Figure 1.

NAC prevents targeting by blocking the interaction of ribosomes with the Sec61 complex. High salt-stripped 77aaffLuc RNCs were prepared in a reticulocyte lysate translation system supplemented with ^[35]S-Met. RNCs at the final concentration of 3 OD₂₆₀/ml were incubated with 1.5 μM NAC or NAC buffer for 2 min at 26°C and 5 min on ice before the addition of 1 equivalent (eq) of puromycin/KOAc-washed microsomes (PKRMs) (30) or reconstituted Sec61 complex containing proteoliposomes (17) as indicated. Total assay volumes were 20 μl.
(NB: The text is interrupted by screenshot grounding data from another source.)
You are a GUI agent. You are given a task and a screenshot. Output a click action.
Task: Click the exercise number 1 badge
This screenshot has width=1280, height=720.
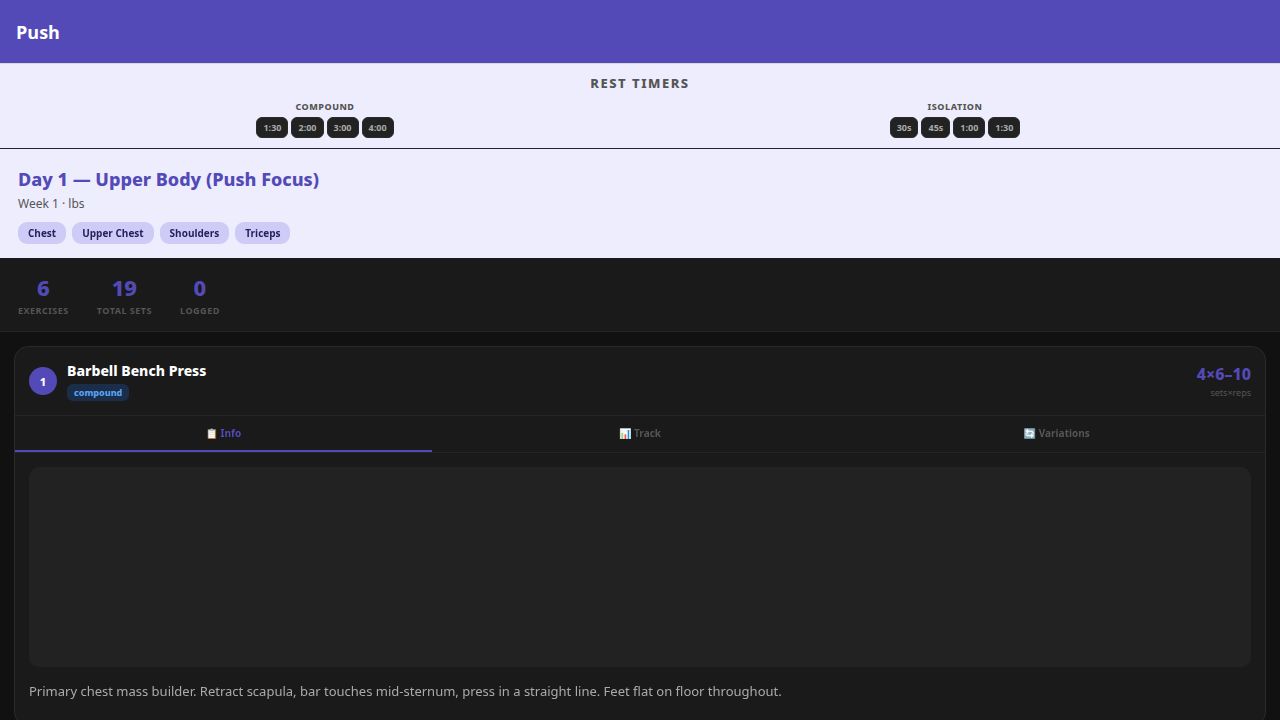(43, 381)
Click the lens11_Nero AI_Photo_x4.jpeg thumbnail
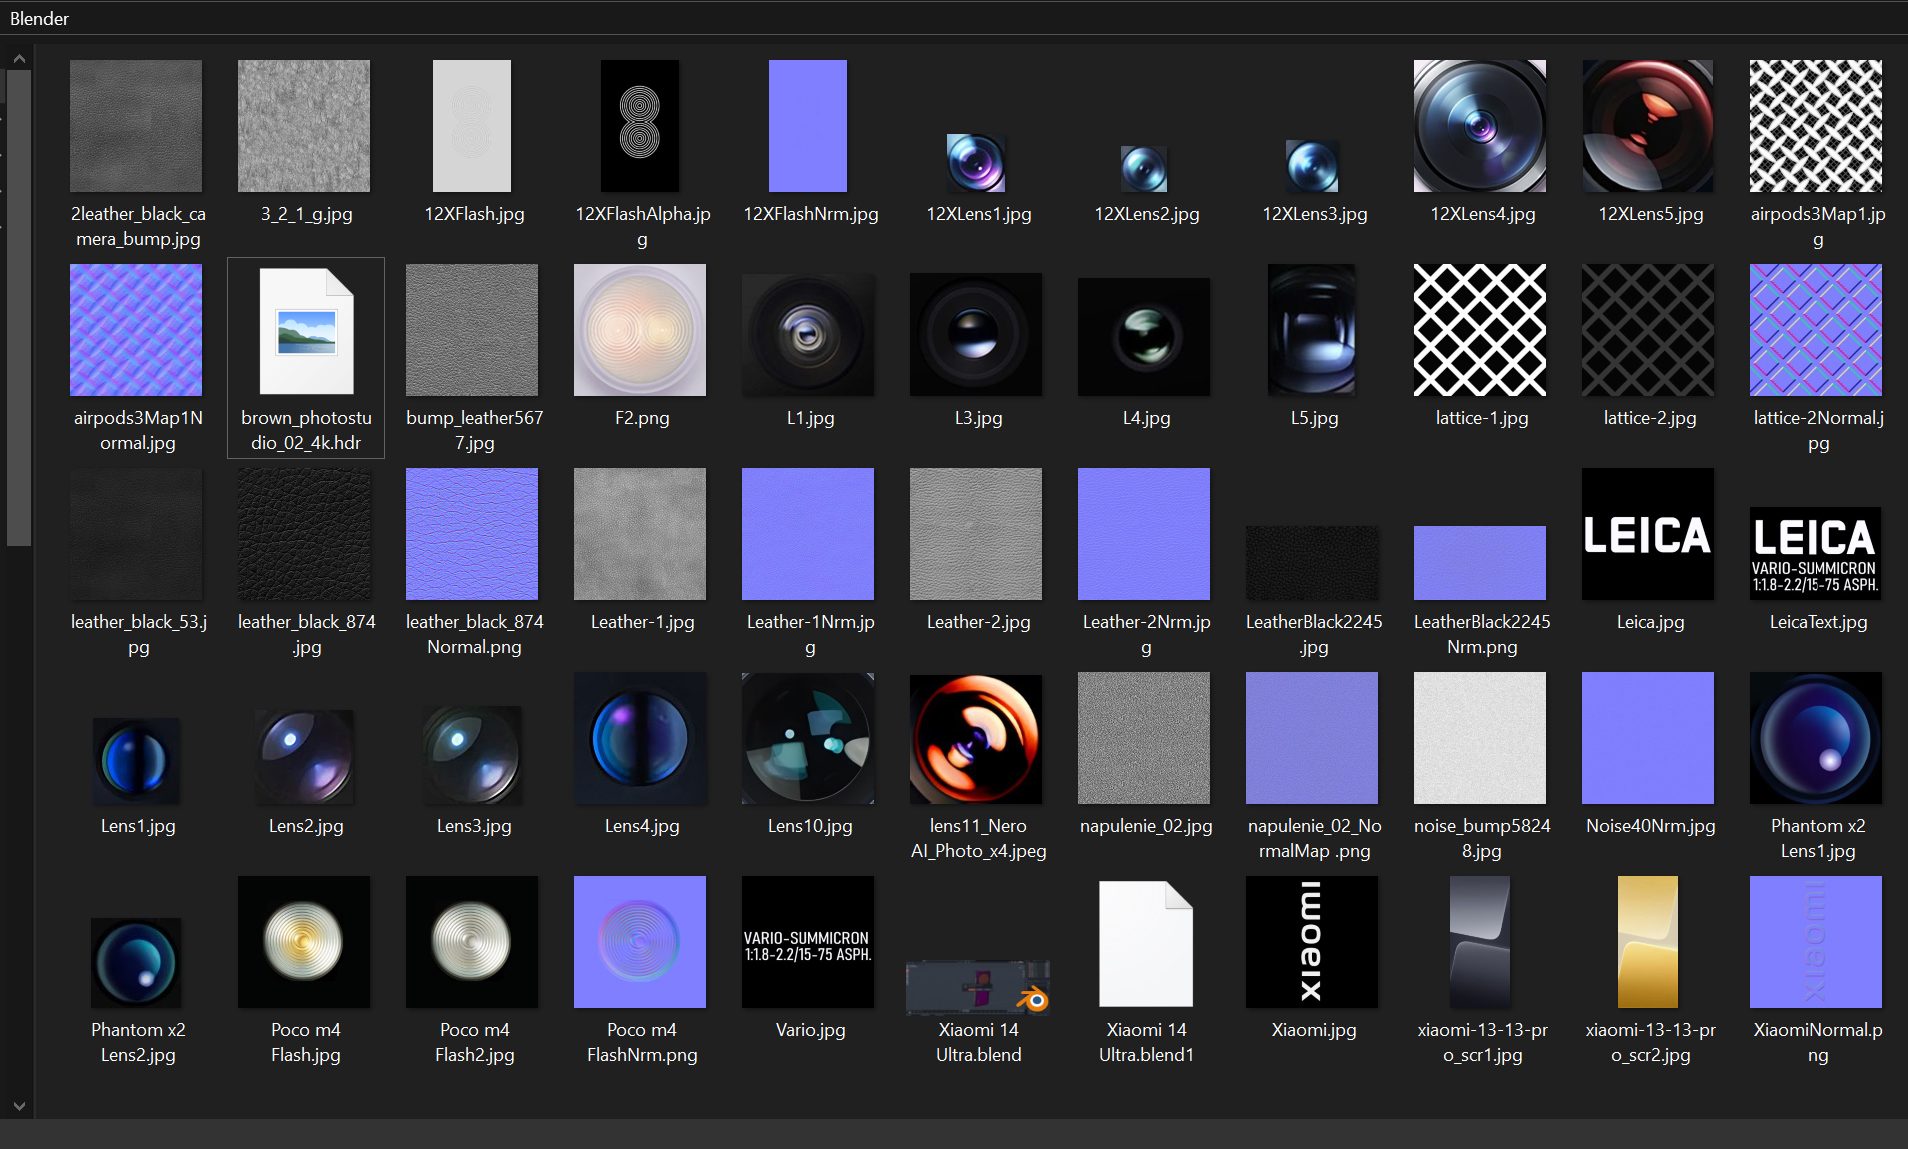The height and width of the screenshot is (1149, 1908). click(x=976, y=739)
Binding was assessed with the flotation assay. Bound RNCs are recovered in top (T) fractions whereas free RNCs are in bottom (B) fractions. In vitro transcription and translation of truncated mRNAs were as described (12) for 20 min at 26°C. Salt stripping and sedimentation of RNCs was as described (5). The complexes were resuspended in blank buffer lacking nucleotides and energy-generating systems unless otherwise indicated. RNC binding was assayed as described (14). The content of radiolabeled nascent chains in each fraction was analyzed by SDS/PAGE and fluorography or scintillation counting.